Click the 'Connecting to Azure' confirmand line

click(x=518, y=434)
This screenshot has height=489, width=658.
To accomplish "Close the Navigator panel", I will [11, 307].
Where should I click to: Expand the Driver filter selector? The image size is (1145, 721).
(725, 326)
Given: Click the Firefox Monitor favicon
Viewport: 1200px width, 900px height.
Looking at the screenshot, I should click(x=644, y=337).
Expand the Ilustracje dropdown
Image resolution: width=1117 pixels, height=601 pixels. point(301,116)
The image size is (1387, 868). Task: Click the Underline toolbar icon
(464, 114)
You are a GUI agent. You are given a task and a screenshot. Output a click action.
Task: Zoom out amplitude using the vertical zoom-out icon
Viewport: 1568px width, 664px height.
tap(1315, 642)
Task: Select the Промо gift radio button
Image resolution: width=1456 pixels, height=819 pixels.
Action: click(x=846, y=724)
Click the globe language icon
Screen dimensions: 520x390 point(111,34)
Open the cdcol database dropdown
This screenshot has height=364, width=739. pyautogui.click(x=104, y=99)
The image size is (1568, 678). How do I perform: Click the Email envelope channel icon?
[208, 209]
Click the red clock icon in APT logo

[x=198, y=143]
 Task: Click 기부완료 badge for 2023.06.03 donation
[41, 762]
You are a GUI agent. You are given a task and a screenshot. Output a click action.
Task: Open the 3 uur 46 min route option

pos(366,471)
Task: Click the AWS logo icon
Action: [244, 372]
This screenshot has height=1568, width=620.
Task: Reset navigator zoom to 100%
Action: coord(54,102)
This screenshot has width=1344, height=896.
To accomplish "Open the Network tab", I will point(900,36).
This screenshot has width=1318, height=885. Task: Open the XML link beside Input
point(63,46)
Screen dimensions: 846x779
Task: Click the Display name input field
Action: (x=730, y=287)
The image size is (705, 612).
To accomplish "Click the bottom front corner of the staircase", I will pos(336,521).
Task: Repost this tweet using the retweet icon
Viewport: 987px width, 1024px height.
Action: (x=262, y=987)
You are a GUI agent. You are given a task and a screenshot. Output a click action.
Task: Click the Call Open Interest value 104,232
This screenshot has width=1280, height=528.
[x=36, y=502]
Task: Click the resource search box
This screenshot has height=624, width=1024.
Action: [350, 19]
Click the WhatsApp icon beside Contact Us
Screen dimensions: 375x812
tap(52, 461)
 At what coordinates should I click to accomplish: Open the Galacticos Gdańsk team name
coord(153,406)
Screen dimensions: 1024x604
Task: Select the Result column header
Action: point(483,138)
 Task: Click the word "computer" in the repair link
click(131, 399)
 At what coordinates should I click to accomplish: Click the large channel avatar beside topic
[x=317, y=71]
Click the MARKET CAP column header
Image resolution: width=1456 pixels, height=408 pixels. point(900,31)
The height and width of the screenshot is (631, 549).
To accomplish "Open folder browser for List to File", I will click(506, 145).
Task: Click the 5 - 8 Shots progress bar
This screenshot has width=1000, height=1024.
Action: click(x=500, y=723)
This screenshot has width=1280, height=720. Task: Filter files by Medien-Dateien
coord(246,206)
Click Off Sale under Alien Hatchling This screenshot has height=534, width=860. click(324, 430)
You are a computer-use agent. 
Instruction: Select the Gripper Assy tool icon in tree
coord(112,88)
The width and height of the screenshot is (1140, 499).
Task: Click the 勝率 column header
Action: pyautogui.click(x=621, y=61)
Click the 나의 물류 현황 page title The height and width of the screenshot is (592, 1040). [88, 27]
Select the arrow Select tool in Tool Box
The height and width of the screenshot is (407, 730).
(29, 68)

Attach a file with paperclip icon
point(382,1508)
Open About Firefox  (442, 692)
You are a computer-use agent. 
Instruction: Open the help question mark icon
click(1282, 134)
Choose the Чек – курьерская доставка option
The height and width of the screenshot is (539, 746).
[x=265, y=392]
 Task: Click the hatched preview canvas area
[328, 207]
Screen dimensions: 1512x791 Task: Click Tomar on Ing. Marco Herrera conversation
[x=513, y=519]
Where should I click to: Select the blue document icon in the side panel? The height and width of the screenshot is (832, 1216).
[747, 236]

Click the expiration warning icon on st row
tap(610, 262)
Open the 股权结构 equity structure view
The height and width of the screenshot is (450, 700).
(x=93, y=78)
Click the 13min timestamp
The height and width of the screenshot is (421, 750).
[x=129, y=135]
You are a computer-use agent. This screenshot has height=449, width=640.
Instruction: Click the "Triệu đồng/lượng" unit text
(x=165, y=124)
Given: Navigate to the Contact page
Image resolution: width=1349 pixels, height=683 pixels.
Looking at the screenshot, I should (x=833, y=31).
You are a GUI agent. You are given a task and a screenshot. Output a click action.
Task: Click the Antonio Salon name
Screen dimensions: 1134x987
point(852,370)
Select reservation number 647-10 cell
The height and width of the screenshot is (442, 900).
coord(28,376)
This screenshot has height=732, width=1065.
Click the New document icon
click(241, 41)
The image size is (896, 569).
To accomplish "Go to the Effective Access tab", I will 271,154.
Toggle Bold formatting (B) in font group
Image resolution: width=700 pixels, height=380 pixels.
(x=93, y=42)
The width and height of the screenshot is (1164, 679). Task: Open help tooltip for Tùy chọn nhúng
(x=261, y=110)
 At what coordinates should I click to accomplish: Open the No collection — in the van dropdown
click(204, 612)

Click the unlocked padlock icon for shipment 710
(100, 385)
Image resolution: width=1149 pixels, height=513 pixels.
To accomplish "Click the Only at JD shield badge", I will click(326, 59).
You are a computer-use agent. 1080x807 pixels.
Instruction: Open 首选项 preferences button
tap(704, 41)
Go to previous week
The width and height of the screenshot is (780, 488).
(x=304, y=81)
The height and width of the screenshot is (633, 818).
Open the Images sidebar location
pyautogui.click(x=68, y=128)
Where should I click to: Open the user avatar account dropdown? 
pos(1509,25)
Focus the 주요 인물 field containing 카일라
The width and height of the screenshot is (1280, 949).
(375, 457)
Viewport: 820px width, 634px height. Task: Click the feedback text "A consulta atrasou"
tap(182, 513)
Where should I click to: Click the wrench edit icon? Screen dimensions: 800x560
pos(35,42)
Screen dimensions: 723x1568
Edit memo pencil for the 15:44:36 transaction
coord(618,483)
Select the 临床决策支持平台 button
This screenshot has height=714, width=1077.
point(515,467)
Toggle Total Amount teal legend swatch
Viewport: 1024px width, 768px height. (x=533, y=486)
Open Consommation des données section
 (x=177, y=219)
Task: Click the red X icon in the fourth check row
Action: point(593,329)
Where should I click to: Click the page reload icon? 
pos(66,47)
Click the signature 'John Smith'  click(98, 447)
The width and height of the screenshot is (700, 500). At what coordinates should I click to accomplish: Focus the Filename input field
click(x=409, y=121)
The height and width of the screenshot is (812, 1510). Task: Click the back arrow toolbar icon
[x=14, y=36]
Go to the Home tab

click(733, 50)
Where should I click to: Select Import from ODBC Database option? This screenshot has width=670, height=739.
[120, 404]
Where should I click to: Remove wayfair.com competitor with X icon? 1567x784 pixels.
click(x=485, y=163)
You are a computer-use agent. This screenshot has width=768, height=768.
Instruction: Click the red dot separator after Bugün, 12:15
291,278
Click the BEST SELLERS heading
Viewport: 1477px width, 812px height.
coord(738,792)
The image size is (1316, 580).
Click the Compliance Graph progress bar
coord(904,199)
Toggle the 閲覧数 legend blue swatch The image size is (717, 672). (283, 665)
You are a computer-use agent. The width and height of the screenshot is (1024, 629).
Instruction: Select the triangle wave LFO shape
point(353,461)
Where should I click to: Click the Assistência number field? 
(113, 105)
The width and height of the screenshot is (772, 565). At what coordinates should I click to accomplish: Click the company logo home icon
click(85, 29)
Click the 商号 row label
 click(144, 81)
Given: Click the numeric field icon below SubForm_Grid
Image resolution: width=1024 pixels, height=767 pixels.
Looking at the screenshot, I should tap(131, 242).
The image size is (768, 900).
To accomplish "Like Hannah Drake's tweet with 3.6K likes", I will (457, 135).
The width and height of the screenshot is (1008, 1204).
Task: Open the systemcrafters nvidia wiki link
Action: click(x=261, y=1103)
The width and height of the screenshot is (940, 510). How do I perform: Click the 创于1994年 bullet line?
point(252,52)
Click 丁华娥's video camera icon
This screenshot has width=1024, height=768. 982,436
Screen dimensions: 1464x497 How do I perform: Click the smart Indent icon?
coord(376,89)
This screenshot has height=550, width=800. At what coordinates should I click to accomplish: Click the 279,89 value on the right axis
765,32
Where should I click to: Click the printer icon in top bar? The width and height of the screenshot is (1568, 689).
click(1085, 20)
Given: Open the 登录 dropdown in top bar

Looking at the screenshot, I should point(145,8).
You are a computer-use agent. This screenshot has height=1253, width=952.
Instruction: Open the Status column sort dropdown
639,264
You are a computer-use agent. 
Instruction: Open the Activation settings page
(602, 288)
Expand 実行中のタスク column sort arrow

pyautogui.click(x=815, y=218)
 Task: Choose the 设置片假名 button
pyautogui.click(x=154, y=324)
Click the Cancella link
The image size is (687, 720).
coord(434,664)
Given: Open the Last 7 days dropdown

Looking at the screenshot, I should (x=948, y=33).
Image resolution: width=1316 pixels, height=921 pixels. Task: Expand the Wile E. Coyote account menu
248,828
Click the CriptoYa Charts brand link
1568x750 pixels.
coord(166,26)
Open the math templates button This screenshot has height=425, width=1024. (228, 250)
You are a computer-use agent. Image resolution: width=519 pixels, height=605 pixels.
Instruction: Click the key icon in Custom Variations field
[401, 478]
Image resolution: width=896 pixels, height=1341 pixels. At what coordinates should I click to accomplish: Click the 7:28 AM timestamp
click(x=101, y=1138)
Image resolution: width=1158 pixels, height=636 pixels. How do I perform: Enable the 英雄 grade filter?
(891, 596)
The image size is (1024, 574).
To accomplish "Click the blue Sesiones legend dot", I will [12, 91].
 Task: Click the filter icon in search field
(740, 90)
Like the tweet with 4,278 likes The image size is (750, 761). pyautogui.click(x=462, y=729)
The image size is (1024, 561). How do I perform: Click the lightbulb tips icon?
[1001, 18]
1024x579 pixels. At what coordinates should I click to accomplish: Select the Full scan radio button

» **Exercise prompt**
Using the data above, reproduce exactly the lines between those holding "Select the 临床决策支持平台 button" and "You are a computer-use agent. The", inclusive, and no others.

» **Exercise solution**
Select the 临床决策支持平台 button
This screenshot has height=714, width=1077.
point(515,467)
Toggle Total Amount teal legend swatch
Viewport: 1024px width, 768px height. (x=533, y=486)
Open Consommation des données section
 (x=177, y=219)
Task: Click the red X icon in the fourth check row
Action: point(593,329)
Where should I click to: Click the page reload icon? 
pos(66,47)
Click the signature 'John Smith'  click(98, 447)
The width and height of the screenshot is (700, 500). At what coordinates should I click to accomplish: Focus the Filename input field
click(x=409, y=121)
The height and width of the screenshot is (812, 1510). Task: Click the back arrow toolbar icon
[x=14, y=36]
Go to the Home tab

click(733, 50)
Where should I click to: Select Import from ODBC Database option? This screenshot has width=670, height=739.
[120, 404]
Where should I click to: Remove wayfair.com competitor with X icon? 1567x784 pixels.
click(x=485, y=163)
You are a computer-use agent. This screenshot has width=768, height=768.
Instruction: Click the red dot separator after Bugün, 12:15
291,278
Click the BEST SELLERS heading
Viewport: 1477px width, 812px height.
coord(738,792)
The image size is (1316, 580).
Click the Compliance Graph progress bar
coord(904,199)
Toggle the 閲覧数 legend blue swatch The image size is (717, 672). (283, 665)
You are a computer-use agent. The width and height of the screenshot is (1024, 629).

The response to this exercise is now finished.